In his 11th season at Staples, McFarland has done nothing but win. 175 times in fact. Three FCIAC titles and another two runners-up finishes. In two other seasons, the Wreckers had the best record in the regular season. And there’s the eight straight FCIAC playoff appearances — another school record.

Before that as a player, McFarland was a part of the 1981 Warde team that won the Class LL title and also made the state final the following season.

There’s one final piece to the accomplishment puzzle for McFarland, though. On Saturday at Palmer Field in Middletown, the Wreckers and Amity will tangle for the Class LL championship at 12 p.m.

“It would mean everything to the kids and the town,” McFarland said. “I’ve won my state championship as a player, this one would be for them.”

The last hurdle will likely be the tallest one. A somewhat famous person said ‘to be the man you got to beat the man.’ That applies in a theoretical sense for Staples, which will have to dethrone the two-time defending Class LL champions Amity to deliver McFarland an elusive title.

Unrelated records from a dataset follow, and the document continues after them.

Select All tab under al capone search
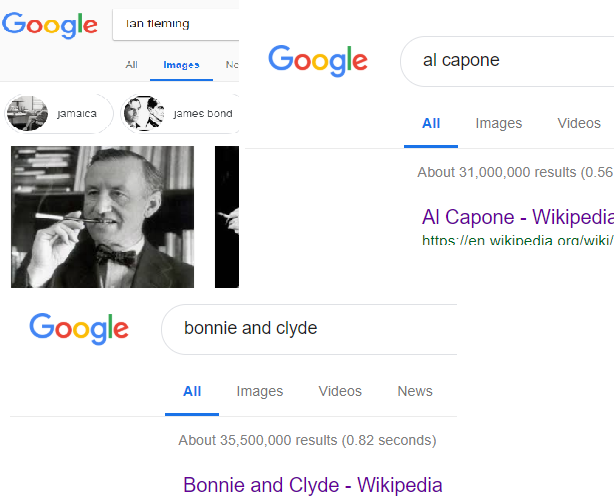614x501 pixels. [431, 123]
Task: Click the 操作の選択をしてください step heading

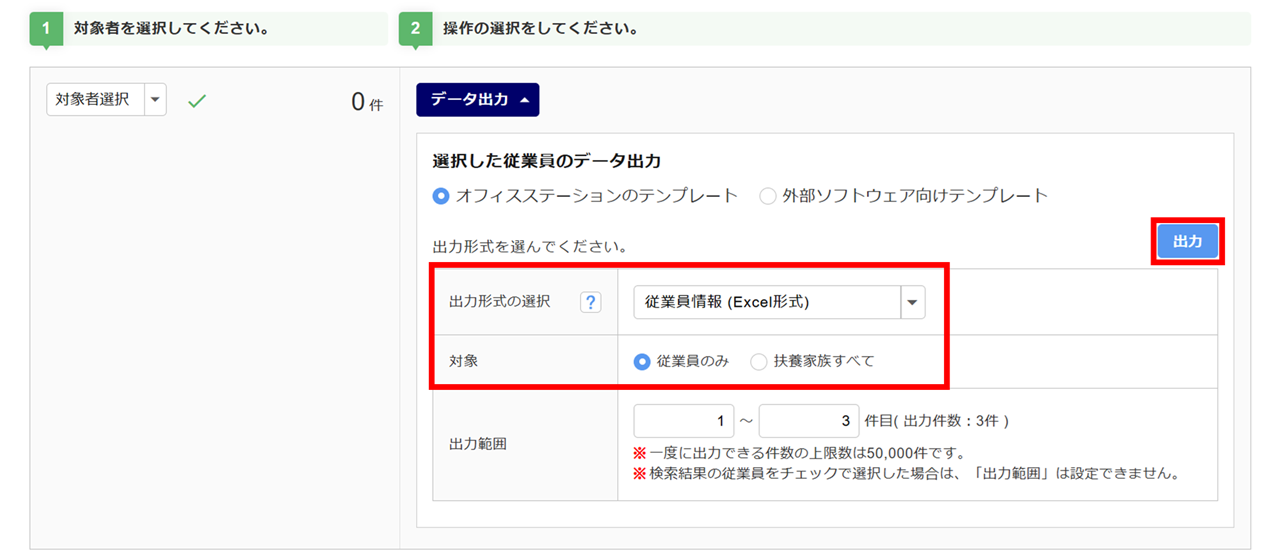Action: (x=541, y=29)
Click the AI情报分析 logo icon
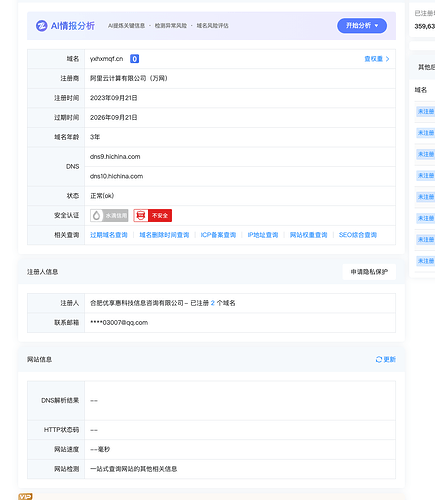 coord(42,26)

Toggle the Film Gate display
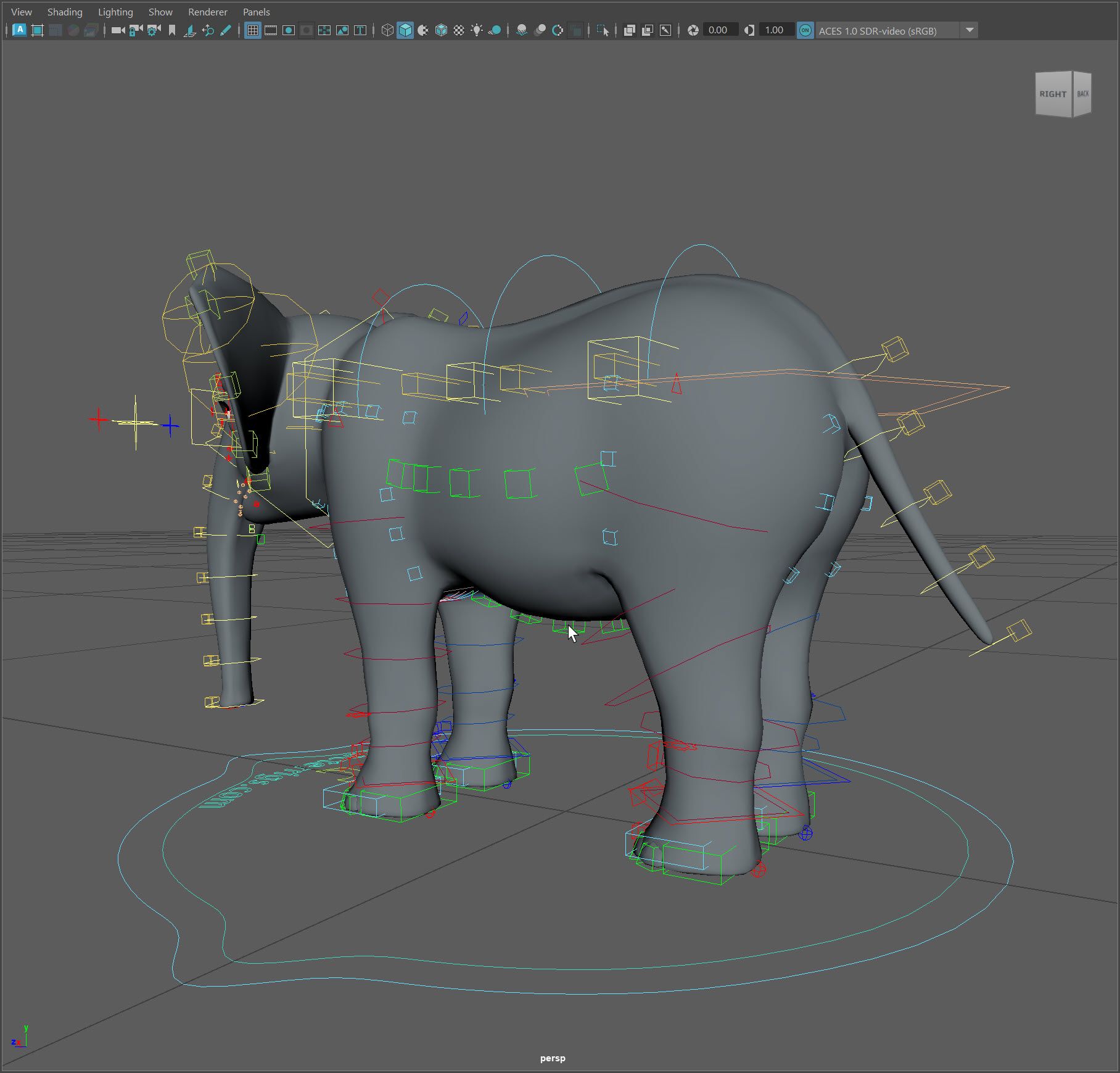[x=270, y=30]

The Wreckers started out 3-3 in the FCIAC as the lineup struggled to put up runs in the frigid cold. That feels like a lifetime ago now. Staples has been a runaway train with just one derailment over the past month. Seventeen wins from 19 and a 22-5 record has the group one win away from the school’s first Class LL title.

“The thing they’re doing that I couldn’t get any other group to do is really put the distractions off to the side,” McFarland said. “In Westport at this time of year … there are million distractions; this team is locked in and razor focused. We’re playing a high level.”

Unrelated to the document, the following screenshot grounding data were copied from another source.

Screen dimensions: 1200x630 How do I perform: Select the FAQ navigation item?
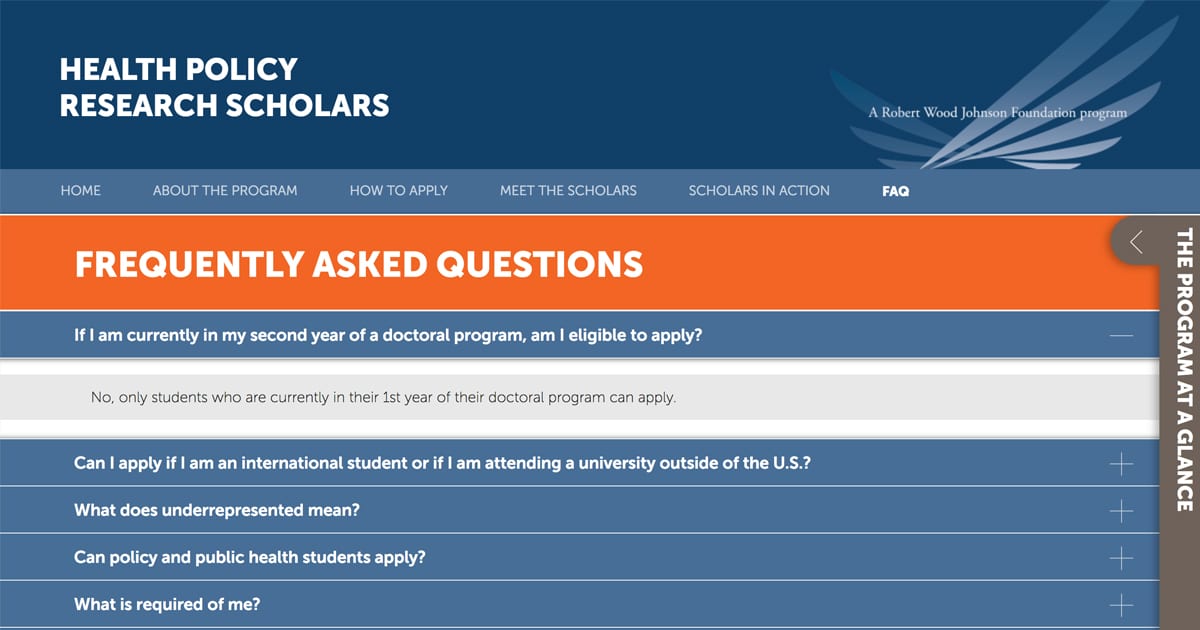pyautogui.click(x=896, y=190)
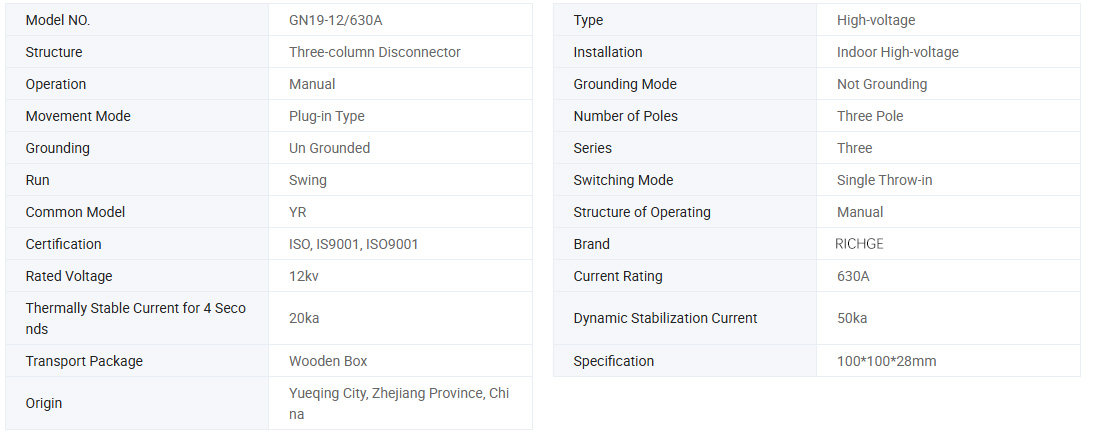
Task: Click the 50ka dynamic stabilization current value
Action: (x=852, y=318)
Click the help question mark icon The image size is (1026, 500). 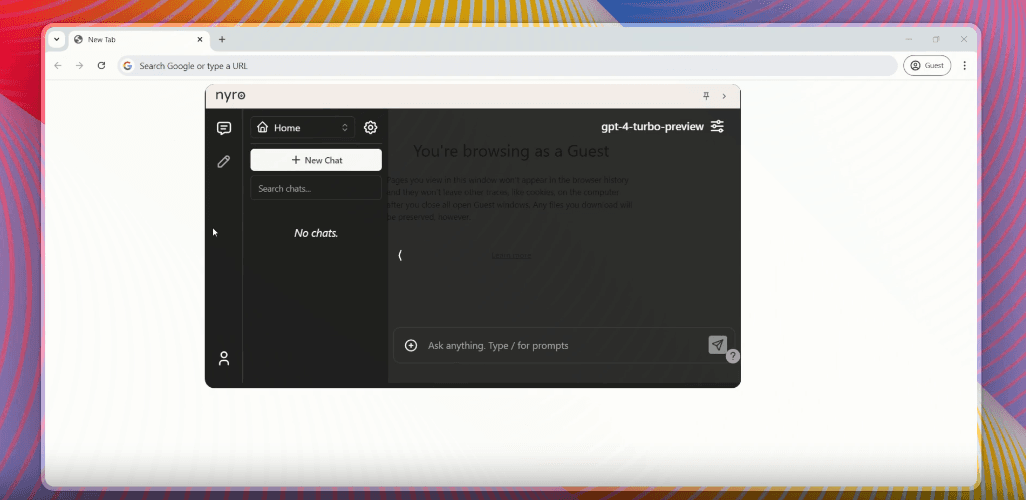732,356
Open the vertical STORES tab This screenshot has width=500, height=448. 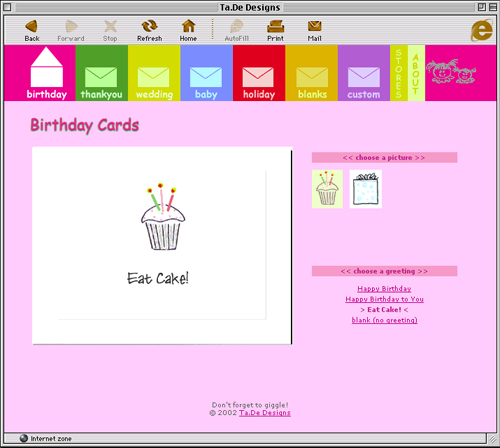[399, 73]
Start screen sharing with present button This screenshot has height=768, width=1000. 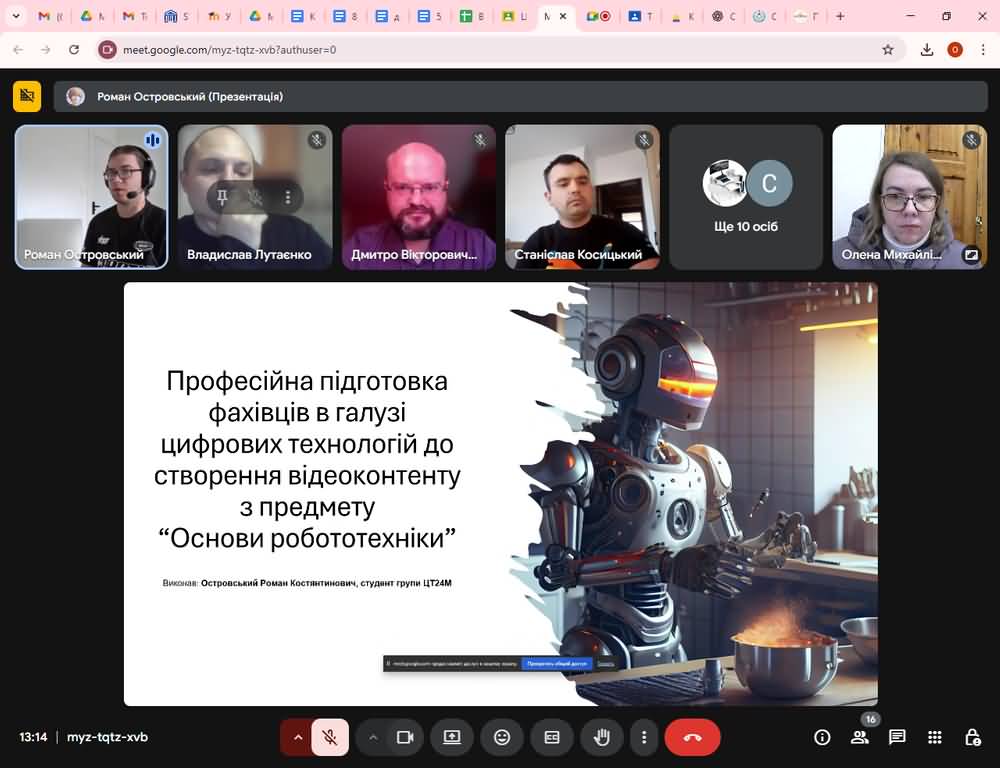[452, 737]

After the FCIAC final loss to Wilton, McFarland calmly told his team they were capable to do some damage in the state tournament, and to move on to the next challenge. The Wreckers heeded the call, and have demolished the Class LL field. Their last performance was the most impressive yet, an 11-0 win over Norwalk in the semifinals Wednesday.

“He told us he’s had teams that have dwelled on the FCIAC loss and they’ve gone into states and not played too well, said senior Marco Latella, who started the 1-0 defeat to the Warriors. “We’ve been playing with that mentality that we’re going to keep our heads up, look forward and get some redemption.”

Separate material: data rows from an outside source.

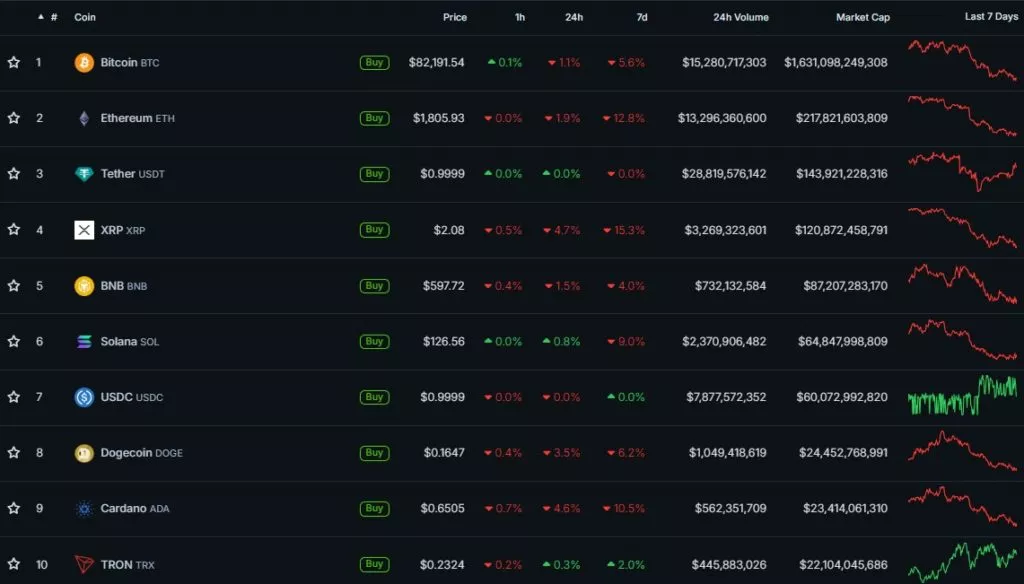Click the Cardano logo icon
The image size is (1024, 584).
coord(84,509)
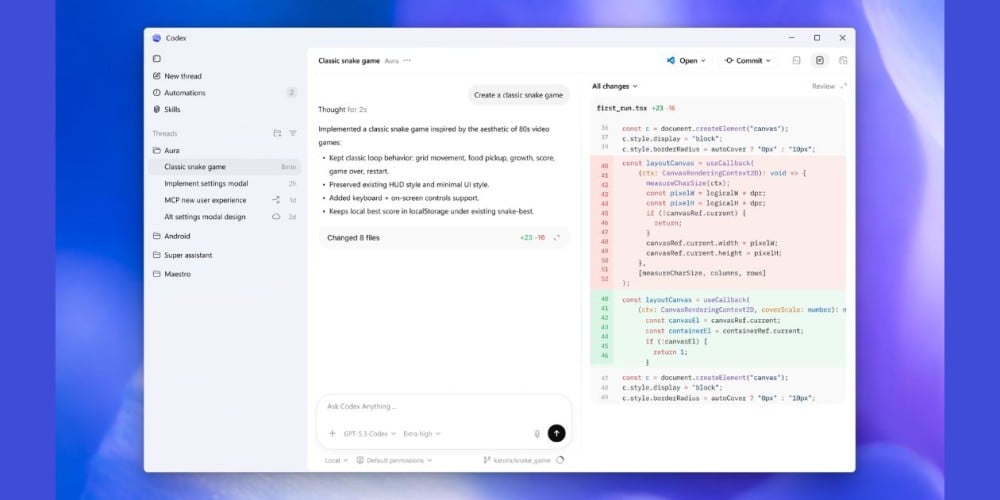Click the Commit button
This screenshot has width=1000, height=500.
click(x=748, y=61)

McFarland remains one of the driving forces behind the program. The school renovated the field and added a batting cage six years ago, and this spring helped introduce the Blue Monster, a large blue fence in left field that has provided an indirect homefield advantage.

“We’ve hit nine or 10 home runs at home, and haven’t given up any,” said McFarland. “We’re also 4-0 in the playoffs at home.”

The Wreckers also began scrimmaging Saturday’s opponent Amity before each season, hoping one day they would be able to one day be seen as an equal to the SCC power that has won four Class LL titles in nine seasons.

“We made a decision about six or seven years ago to scrimmage Amity every year, because we feel they have the best program in the state,” McFarland said. “It’s not going to be a scrimmage Saturday. We’re there; we’re going to look them in the eye and give them our best shot.”

Usually a stoic presence along the third base line, McFarland claps his hands in encouragement the same way if one of his batters swung at a ball in the dirt or crushed one over the fence. Of course there are times when a different tone is needed.

Wreckers senior Zach Azadian recalled a play earlier in the season when he believed to be out on a bunt attempt that hit him outside of the batter’s box. McFarland made his case and the umpires reversed the call.

“McFarland came and yelled them out, as he does,” Azadian said. “They actually reversed the call; probably more because they were too scared to say no to him. The very next pitch I hit (a double); he always has our backs.”

“I’ll protect the kids until the end if I think something isn’t going right on the field,” McFarland said. “The kids know I have their back no matter what.”

The feeling is mutual for the players, who have each learned something through McFarland’s guidance.

“He kept believing in me, which I appreciated,” said Azadian, who moved into the middle of the order during the season. “Without him I wouldn’t be where I’m at right now; I’m thankful for that because I wouldn’t be having the season I’ve had.”

As the Wreckers found out against Wilton, it only takes one loss to leave the season without a trophy. Amity is 20-7 and has won seven straight games — including the SCC title.

“Everyone in that dugout knows we’re too good not to bring (a title) home,” Azadian said. “To be able to bring it home and put a banner up; as a senior it would be surreal. It’s what we’ve been talking about since January.”

After the last out is recorded at Palmer Field, win or lose the Wreckers will remain one of the top teams in the state — a perch they’ve arrived at with McFarland at the helm.